[Location data for words and elements]
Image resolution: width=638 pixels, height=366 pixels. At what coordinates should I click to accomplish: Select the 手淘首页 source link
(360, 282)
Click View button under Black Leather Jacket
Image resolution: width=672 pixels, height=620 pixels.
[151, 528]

- [SHORT EXERCISE] Copy out every item above word for word, with no changes.

- [TASK RESULT]
Image resolution: width=638 pixels, height=366 pixels. At what coordinates should I click to accomplish: Select the 手淘首页 source link
(360, 282)
Click View button under Black Leather Jacket
Image resolution: width=672 pixels, height=620 pixels.
[151, 528]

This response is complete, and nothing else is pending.